PENA & LÁPIS


Folhetim:

O Chantagista

– Capítulo III

Por Jorge Moreira Leonardo

Sol Português

Uma noite em que bebia um copo com alguns dos poucos amigos que lhe restavam, um deles disse-lhe que aquela casa tinha um passado histórico. E quando lhe perguntou o porquê da ironia, o amigo contou-lhe que naquela casa aconteceram autênticas orgias, quer hetero, quer homossexuais.

Levou o assunto à conta de uma graçola do amigo e nunca mais pensou nisso.

Um dia, ao desmantelar um armário, viu uma caixa com o aspecto aristocrático das que embalam chocolates de qualidade, embora um pouco enferrujada. Quando se preparava para a lançar no lixo, sentiu que ela continha algo.

Quando abriu a caixa concluiu que se o amigo pecou foi por defeito e não por excesso. Estava cheia de fotografias que, ainda que amarelecidas pelo tempo e humidade, davam para ver com razoável nitidez as cenas mais escabrosas que a mente humana possa imaginar e até os participantes. Olhou à volta, receando que outro trabalhador tivesse assistido à cena, e envolveu-a na sua samarra para levar para o apartamento.

Após o jantar, fechou-se no quarto e examinou as fotografias uma a uma. Cada fotografia deixava-o mais surpreso do que a anterior, principalmente pelos participantes. Alguns já falecidos, mas outros ainda vivos e tidos como pessoas de grande respeitabilidade, até tendo desempenhado papéis de grande relevo na sociedade.

De imediato pensou que tinha ali um meio de ganhar algum e que se aquela caixa lhe veio parar às mãos, foi porque o destino assim quis. Cedo aprendeu a moldar a própria consciência, para o que arranjava os mais convenientes argumentos. Ademais, o Mal encontra sempre quem o concretize.

José de Freitas estacionou o carro em frente a sua casa e já ante-gozava o prazer de tomar um duche, um pequeno almoço e uma soneca até à hora do almoço. Como segurança de uma discoteca, calhara-lhe naquela semana o turno da sexta-feira, das 10 da noite às quatro da manhã de sábado, o pior de todos, intervindo sempre que o álcool e a droga começassem a dominar o ambiente e surgissem alguns desacatos.

Puro engano! Ao fechar a porta do carro viu um corpo humano estendido no chão, seis ou sete metros à sua frente. Ainda pensou:

– "Parecia-me que já tinha a minha dose bem servida de bebedeiras. Só me faltava esta!"

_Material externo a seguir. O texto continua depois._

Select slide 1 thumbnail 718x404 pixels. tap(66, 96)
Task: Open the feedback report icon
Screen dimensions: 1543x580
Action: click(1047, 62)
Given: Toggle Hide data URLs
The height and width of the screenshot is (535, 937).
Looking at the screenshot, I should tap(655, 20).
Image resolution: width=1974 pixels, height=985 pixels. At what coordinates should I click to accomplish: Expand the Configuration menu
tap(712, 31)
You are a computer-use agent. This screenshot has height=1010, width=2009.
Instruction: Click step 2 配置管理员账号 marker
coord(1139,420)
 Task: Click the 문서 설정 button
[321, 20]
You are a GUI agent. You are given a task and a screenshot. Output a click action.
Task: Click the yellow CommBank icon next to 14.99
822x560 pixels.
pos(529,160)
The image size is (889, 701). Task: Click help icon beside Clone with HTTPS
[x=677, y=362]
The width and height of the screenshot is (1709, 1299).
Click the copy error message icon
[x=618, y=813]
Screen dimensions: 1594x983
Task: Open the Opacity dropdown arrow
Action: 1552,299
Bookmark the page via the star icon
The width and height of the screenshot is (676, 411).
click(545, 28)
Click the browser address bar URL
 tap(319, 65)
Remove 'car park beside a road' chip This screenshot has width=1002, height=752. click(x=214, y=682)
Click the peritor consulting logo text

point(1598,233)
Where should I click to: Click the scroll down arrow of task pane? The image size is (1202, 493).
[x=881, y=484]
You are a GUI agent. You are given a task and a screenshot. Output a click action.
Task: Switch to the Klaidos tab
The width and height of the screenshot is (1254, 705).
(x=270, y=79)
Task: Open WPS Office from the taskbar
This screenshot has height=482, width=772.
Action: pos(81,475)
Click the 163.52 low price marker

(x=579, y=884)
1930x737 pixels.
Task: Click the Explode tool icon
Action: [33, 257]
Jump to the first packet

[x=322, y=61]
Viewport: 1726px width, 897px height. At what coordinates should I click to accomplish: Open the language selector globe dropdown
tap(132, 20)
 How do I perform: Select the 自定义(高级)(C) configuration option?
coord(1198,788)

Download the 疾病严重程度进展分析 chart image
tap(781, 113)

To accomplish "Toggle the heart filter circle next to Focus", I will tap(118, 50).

Mas ao chegar junto do corpo depressa percebeu que estava na presença de um cadáver. O sangue e um tremendo golpe na garganta não permitiam qualquer dúvida.

Telefonou para a PSP dando conta do facto e o agente que recebeu a notícia disse que ia informar a Polícia Judiciária, e aconselhou-o a aguardar no local.

Desolado, abriu a porta de casa, chamou pela esposa, que lhe apareceu de roupão e estremunhada, narrou-lhe a ocorrência e disse-lhe que tinha de esperar pelas autoridades. A esposa informou-o que tinha sentido um carro parar ali perto e depois arrancar com grande velocidade.

Fechou a porta de casa e refugiou-se no carro, pois a noite estava bastante fria.